After taking a look at this answer to Using environment properties with files in elastic beanstalk config files I added the following section to the .ebextensions/01_files.config

Resources:
  AWSEBAutoScalingGroup:
    Metadata:
      AWS::CloudFormation::Authentication:
        S3Access:
          type: S3
          roleName: aws-elasticbeanstalk-ec2-role
          buckets: dev-config

and updated the s3 url to include the bucket name in the host, so the final file looked like this:

"/usr/share/tomcat7/lib/local.properties" :
    mode: "000777"
    owner: ec2-user
    group: ec2-user
    source: https://dev-config.s3.amazonaws.com/local.properties

Resources:
  AWSEBAutoScalingGroup:
    Metadata:
      AWS::CloudFormation::Authentication:
        S3Access:
          type: S3
          roleName: aws-elasticbeanstalk-ec2-role
          buckets: dev-config

This enabled the elastic beanstalk ec2 instance to use the IAM role associated with it to access the s3 bucket containing the files.

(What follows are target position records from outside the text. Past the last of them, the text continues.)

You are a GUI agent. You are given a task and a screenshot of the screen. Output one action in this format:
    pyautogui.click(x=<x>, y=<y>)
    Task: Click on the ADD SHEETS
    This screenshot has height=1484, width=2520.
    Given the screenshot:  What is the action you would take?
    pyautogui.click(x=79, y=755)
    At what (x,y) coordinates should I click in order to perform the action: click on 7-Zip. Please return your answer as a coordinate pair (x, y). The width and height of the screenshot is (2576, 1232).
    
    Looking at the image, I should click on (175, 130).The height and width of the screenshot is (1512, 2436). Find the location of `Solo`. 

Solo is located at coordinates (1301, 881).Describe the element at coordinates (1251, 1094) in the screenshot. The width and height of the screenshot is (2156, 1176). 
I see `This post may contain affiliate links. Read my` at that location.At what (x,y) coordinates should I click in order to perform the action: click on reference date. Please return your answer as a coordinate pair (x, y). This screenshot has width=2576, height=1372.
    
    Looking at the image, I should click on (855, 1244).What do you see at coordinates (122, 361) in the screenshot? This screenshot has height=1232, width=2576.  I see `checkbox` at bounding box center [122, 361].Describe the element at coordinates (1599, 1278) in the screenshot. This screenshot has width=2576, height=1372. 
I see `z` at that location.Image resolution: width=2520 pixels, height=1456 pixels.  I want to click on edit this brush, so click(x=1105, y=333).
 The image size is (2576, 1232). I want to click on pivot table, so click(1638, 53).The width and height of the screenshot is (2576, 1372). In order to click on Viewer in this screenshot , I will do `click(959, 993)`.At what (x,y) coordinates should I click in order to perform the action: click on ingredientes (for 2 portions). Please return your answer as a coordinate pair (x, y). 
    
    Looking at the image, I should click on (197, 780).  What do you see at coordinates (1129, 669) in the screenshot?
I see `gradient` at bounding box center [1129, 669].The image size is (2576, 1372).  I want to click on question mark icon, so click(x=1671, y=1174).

PS: For this configuration to work, make sure that you've granted access to the S3 bucket in question to the aws-elasticbeanstalk-ec2-role principal. You can get the ARN from IAM console.

4
  • This just doesn't work for me. Always a 403. If I assign the permission to the role manually it works. Am I missing something else in the file?
    – Strelok
    Aug 26, 2015 at 6:10
  • Sorry to hear that. I had this working, I'll go back and check the details of the answer against the implementation.
    – diffa
    Aug 28, 2015 at 9:34
  • I think I soved. You had to give aws-elasticbeanstalk-ec2-role access to the s3 bucket! Doh! After you do that this ebextensions config works as this only instructs the deployer to auth with that role.
    – Strelok
    Aug 31, 2015 at 0:15
  • In original question I mentioned that the once I had created the IAM policy, I then "associated that policy to a IAM role, that in turn is associated with the EC2 instance". The answer implies that is aws-elasticbeanstalk-ec2-role, but I didn't specify it. In practice, I would create another role for your app on elastic beanstalk otherwise all of your EB instances would be able to access the bucket, which might not be what you want.
    – diffa
    Aug 31, 2015 at 10:48
1

Try with this IAM. It works for me.

{
    "Version": "2012-10-17",
    "Statement": [
        {
            "Effect": "Allow",
            "Action": [
                "s3:GetObject"
            ],
            "Resource": [
                "arn:aws:s3:::dev-config",
                "arn:aws:s3:::dev-config/*"
            ]
        }
    ]
}

If you need to have read/write/delete permissions you need something like this:

{
    "Version": "2012-10-17",
    "Statement": [
        {
            "Effect": "Allow",
            "Action": [
                "s3:DeleteObject",
                "s3:GetObject",
                "s3:PutObject"
            ],
            "Resource": [
                 "arn:aws:s3:::dev-config",
                 "arn:aws:s3:::dev-config/*"
            ]
        }
    ]
}

Regards.

1
  • 2
    s3:* should already cover all of those.